- _TEXT EXTRACT_:
Unless they flew in a single file line at medium altitude to the target area, Baumann feared losing his entire force to navigation errors, enemy fire, or flight into the rising Belgian terrain. Von der Heydte balked at this idea. Seventy aircraft dropping in-sequence would result in a single file "formation" nearly forty minutes in length; the paratroopers required assembly as fast as possible to secure their objectives. Grim in his estimations of success, Bauman studied Pelz as the old bomber pilot smiled with a solution to the airlifter's problems: fly like a "bomber stream." Launch aircraft from both fields simultaneously, route them over a prescribed flight path, keep all aircraft lights on and rejoin the formations together in tighter spacing. Pelz boasted that even without formation or night training the pilot's basic skill would keep them from hitting each other. If they used the bomber stream tactics the formation could pass over the drop zone and deliver the paratroopers in seventeen minutes. More importantly, he pledged his night fighter and bomber instructor pilots would teach the airlifters to master the formation.

- _THE TASK_:
Continue the account of the Ardennes paratroop drop planning, starting after its final sentence. The listing that follows plays no part in this work.

- _RECORDED INFORMATION_:
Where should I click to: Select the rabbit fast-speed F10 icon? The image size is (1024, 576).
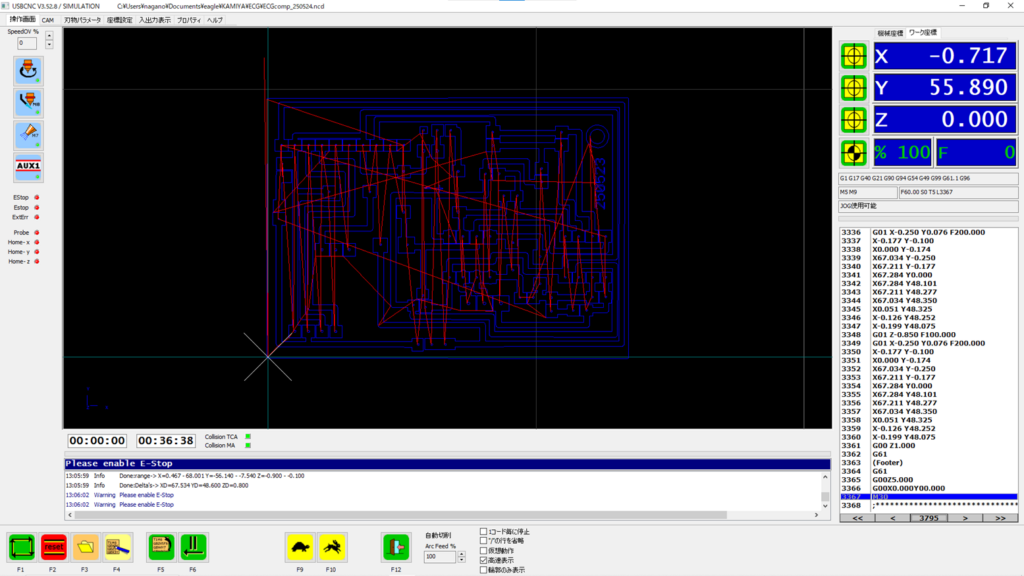[x=332, y=547]
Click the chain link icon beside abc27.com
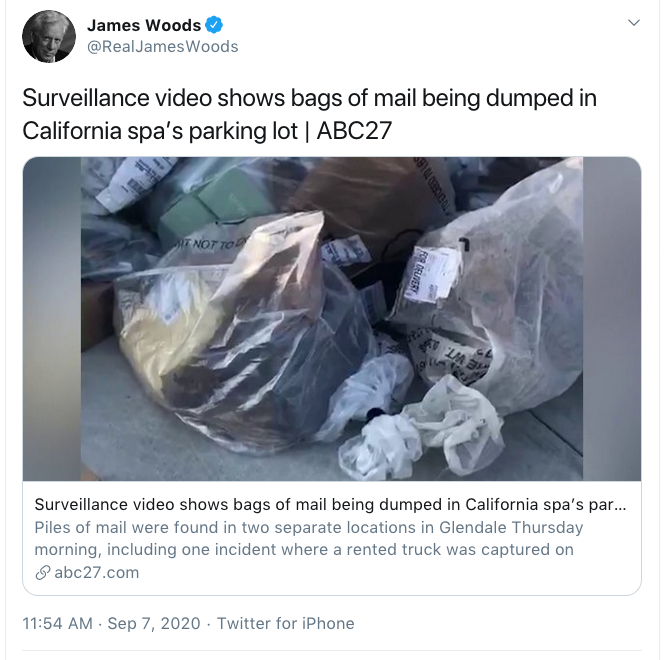This screenshot has height=660, width=665. (x=43, y=573)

- _RESPONSE_:
To boost Baumann's confidence and chances of success, Pelz's pilots planned the night navigation portions of the flight. They telephoned subordinate Luftwaffe units and arranged for searchlights to mark a path to the front lines between Paderborn Airfield and the Ruhr Valley. Pelz ordered the Bonn-Hangelar Airfield lighting illuminated for use as a navigation checkpoint despite the blackout orders in effect. Planners coordinated with anti-aircraft batteries at the front line to fire star-shell illumination rounds and colored tracers into the night sky marking the direction of the drop zone once the formation approached. They prepared detailed maps of the approach and target area to aide in navigation. Lastly, they arranged for the experienced bomber pilots from Nachtschlachtgruppen 20 and 106 to lead the formation to the drop zone in fifteen He-111 bombers. These pathfinders would mark the target with incendiary bombs and drop 300 straw dummy Fallschirmjdger in the vicinity as decoys. Aside from flying the mission themselves, there was little more the II Jadgkorps could offer; execution rested on the young shoulders of airlift pilots.
December 15, 1944
Kampfgruppe von der Heydte and the airlift groups spent the next 48 hours assembling at Paderborn and Lippspringe airfields, rehearsing operations and . completing pre-flight coordination. Orders soon arrived from the Chief of Staff of the 1st SS Panzerkorps: drop at 03:00 on December 17. With all preparations complete by 23:00 the evening prior, the assault force rested for a few fitful hours.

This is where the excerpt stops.